▶ [ACTIVITY]
Print the records below exactly as they appear. Omit all pictures.

▶ [Records from a data source]
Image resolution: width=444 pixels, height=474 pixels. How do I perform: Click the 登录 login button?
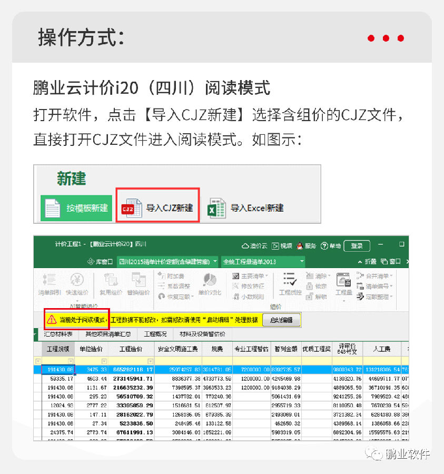[357, 245]
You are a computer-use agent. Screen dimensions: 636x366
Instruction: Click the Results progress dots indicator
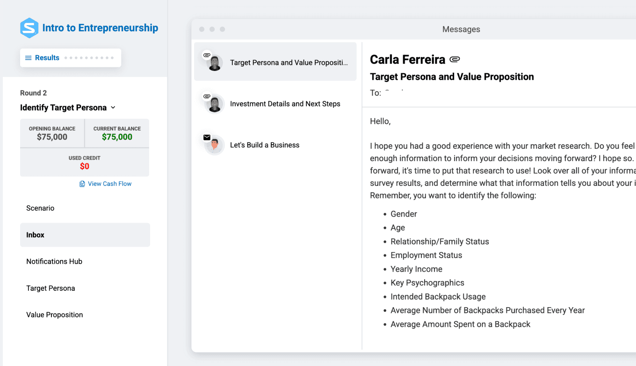pyautogui.click(x=89, y=58)
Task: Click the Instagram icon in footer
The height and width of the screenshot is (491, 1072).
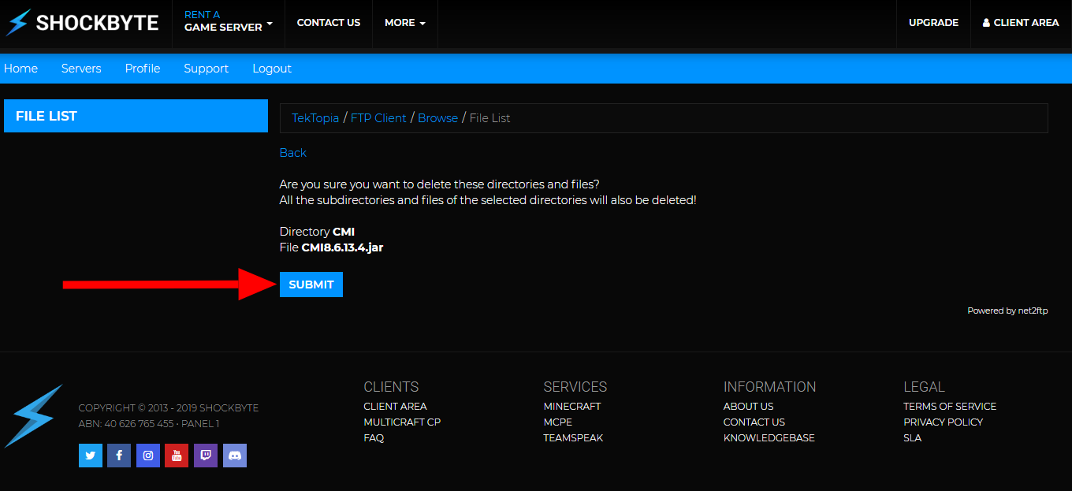Action: 148,456
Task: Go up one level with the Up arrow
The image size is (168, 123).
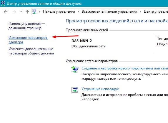Action: pos(27,12)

▶ [TASK ANSWER]
Image resolution: width=444 pixels, height=474 pixels. How do I perform: Click the 登录 login button?
[357, 245]
You are a computer-use agent. Screen dimensions: 636x366
Instruction: Click the Results progress dots indicator
pyautogui.click(x=89, y=58)
Task: Click the Instagram icon in footer
The height and width of the screenshot is (491, 1072).
Action: 148,456
Task: Go up one level with the Up arrow
The image size is (168, 123).
Action: pos(27,12)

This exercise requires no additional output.